Bienvenido Morros, ejemplar editor moderno de su obra, anota sobre la guerra y
el poeta:
Garcilaso
fue educado para la guerra, pero nunca llegó a entenderla, porque reconoció en
ella los horrores que sólo una sensibilidad como la suya podía reconocer en una
edad muy poco dada a manifestaciones en semejante sentido.
La garcilasiana Égloga tercera está escrita en
ottava rima, metro inaugurado en nuestra lengua por Boscán, quien siguió
en ello los pasos del admirable cardenal Pietro Bembo. En 1937, el año de su
ensayo sobre el secreto de Garcilaso, Lezama Lima escogió —o inventó, si así
queremos verlo, como yo prefiero— una forma libre y expansiva de la ottava
rima u octava real para componer Muerte de Narciso. En mi opinión no
puede ser esto una coincidencia: el poeta cubano tenía presente a Garcilaso y
en especial su égloga toledana, con las ninfas fluviales y bordadoras como
protagonistas, y de este hecho se desprende la forma de su poema. Las octavas
libres de Muerte de Narciso son “expansivas”, digo, pues van creciendo
conforme el poema avanza, sin perder la estructura octagonal.
El ensayo lezamiano sobre el secreto de
Garcilaso es de una riqueza imposible de agotar o, siquiera, de comentar en
estas notas con mínima justicia. He resistido hasta ahora la tentación de citar
a Lezama. Siempre es un riesgo pues entonces, cuando aparece la escritura del
Lince de Trocadero, de inmediato la propia escritura se agrisa, se empobrece.
Veamos, leamos cómo habla de poesía Lezama en las páginas iniciales de “El
secreto de Garcilaso”:
Ya sabemos
que la poesía no es cosa de exquisitos ni de acuario impresionista, sino de
íntimo, entrañable centímetro taurobólico, de diluir lo marmóreo y objetivo para
que penetre por nuestros poros, de disolver nuestro cuerpo para que llegue a
ser forma.
“Centímetro taurobólico”: he aquí a Lezama en
plenitud, a los veintisiete años de edad, en la misma época de Muerte de
Narciso. El taurobolio era una ceremonia de la antigüedad, ligada o
perteneciente a los cultos del mitraísmo, consistente en un baño de sangre de toro
recién sacrificado. Es decir, Lezama toma partido decididamente por la “poesía
de la sangre”, a la manera de algunos arrebatados de nuestro tiempo y de todos
los tiempos; pero él lo complica todo de inmediato. Y lo complica con el ingrediente
acuático, evidente en las ex presiones “diluir lo marmóreo y objetivo”, “que penetre
nuestros poros”, y sobre todo en esa disolución del cuerpo “para que llegue a
ser forma”. Disolverse algo para “llegar a ser forma” es un proceso sublime en
un medio acuático: sumergidos, los cuerpos se transforman.
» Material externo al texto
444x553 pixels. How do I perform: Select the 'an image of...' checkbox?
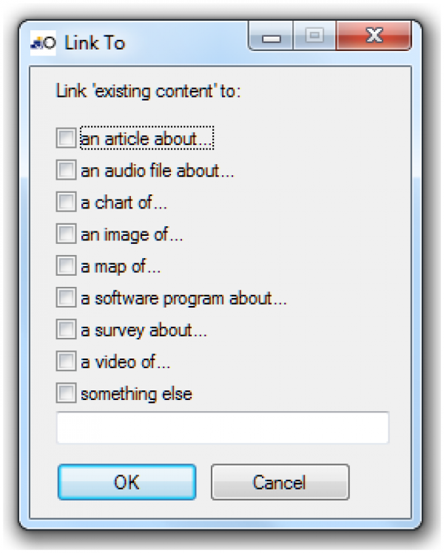pyautogui.click(x=66, y=234)
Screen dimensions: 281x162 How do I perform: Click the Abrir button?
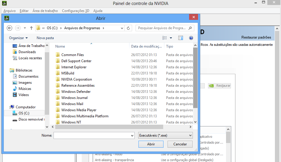coord(151,144)
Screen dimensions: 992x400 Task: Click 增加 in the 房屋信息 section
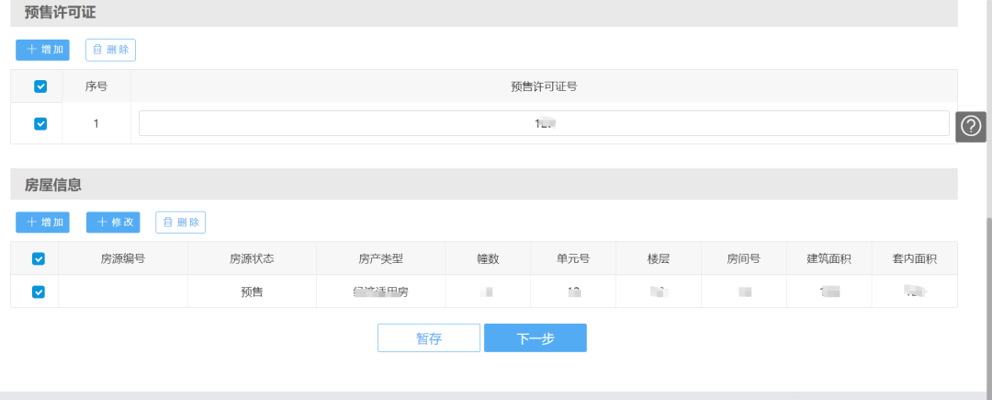coord(42,222)
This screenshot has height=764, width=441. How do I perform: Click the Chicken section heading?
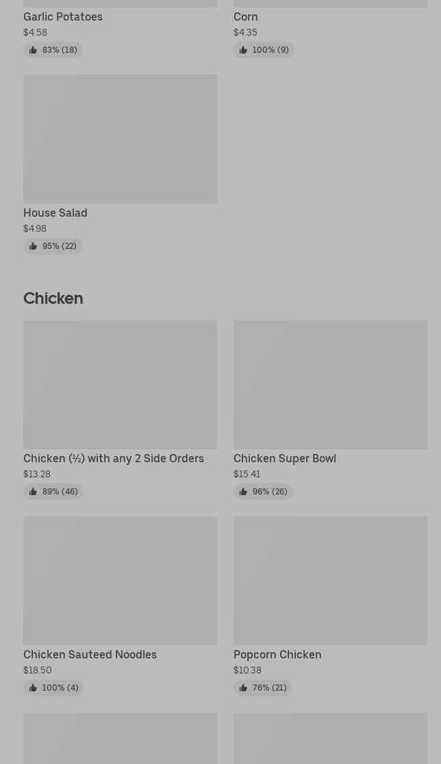(53, 298)
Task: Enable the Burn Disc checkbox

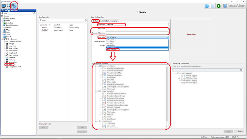Action: 103,114
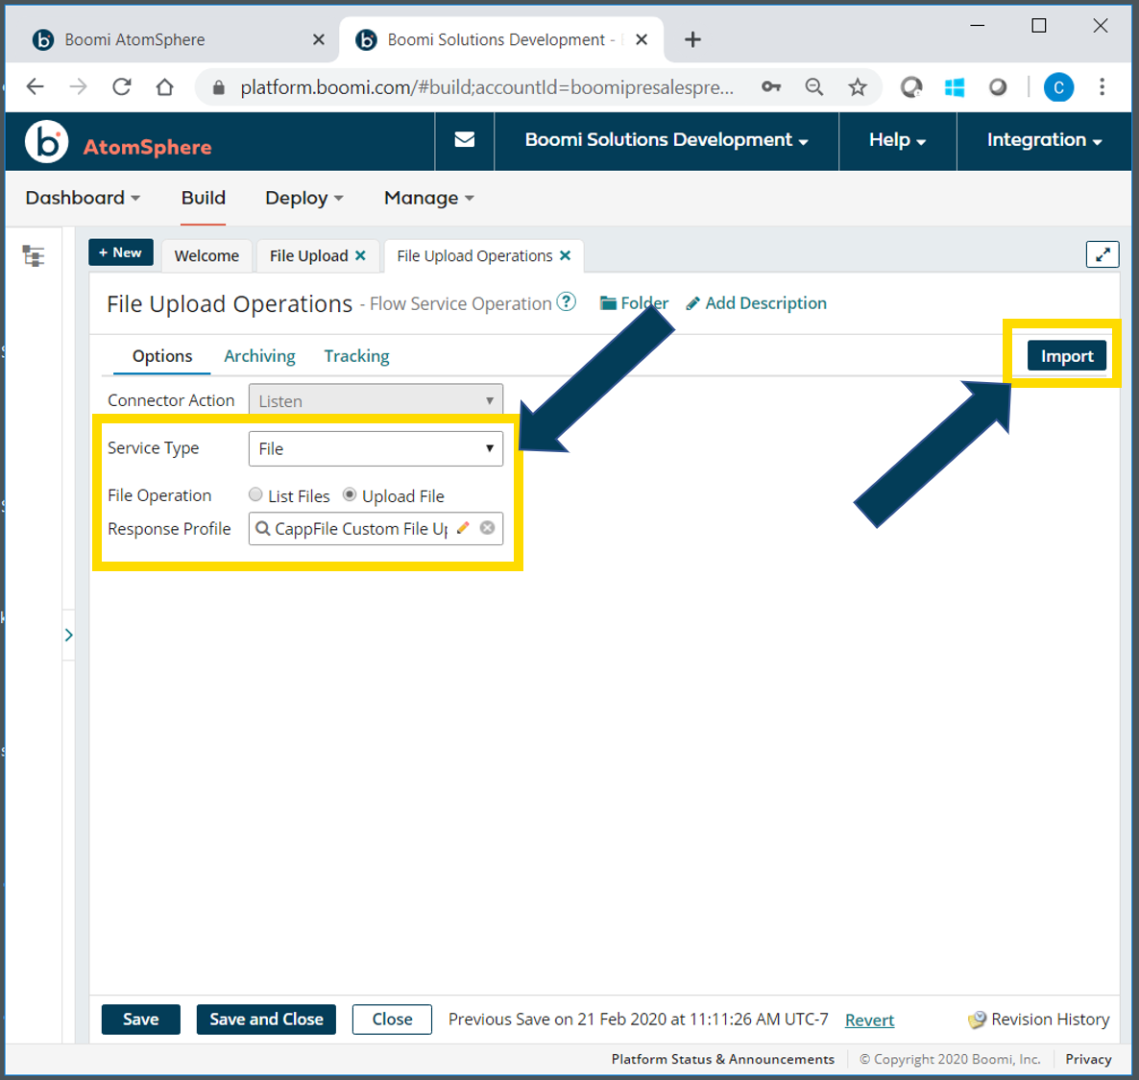Click the AtomSphere Boomi logo
Viewport: 1139px width, 1080px height.
(44, 140)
El baño sangriento del inmenso centímetro taurobólico
se encuentra, en nuestras imaginaciones en torno de los poemas obsesionantes (Muerte
de Narciso, la Égloga tercera), con el “rectángulo de agua” de la célebre
definición lezamiana de la poesía (“Un caracol nocturno en un rectángulo de
agua”). Lezama aprendió en las aguas fluviales y mediterráneas de Garcilaso a
descifrar el secreto de la poesía. El agua predomina al final sobre la sangre:
“mezcla de las impurezas del agua y del fuego”. Y Lezama escribe al final de su
ensayo portentoso esta recomendación acerca de lo digno de conservación en
Garcilaso; debemos quedarnos con estas formas del “agua clarísima de su
amistad, de su hermosa cabeza, de su colección de vihuelas; agua clarísima y
quemada también, la del dogma eterno de su muerte”.
No el yelmo sino la cabeza. No la sangre: el
agua. No la cortesanía sino la amistad. La poesía en lugar de la batalla teñida
de polvo y sangre y de sudor; en vez de la batalla en tantas ocasiones tema
ineludible, tema de hierro, de miles de versos de oro. Es un alegato en favor
de las “potencias unitivas”: las mismas fuerzas capaces de juntar, a través de
los siglos y los mares, a dos poetas geniales.
Revista
de la Universidad de México, 2011, núm. 83, pp. 93-94.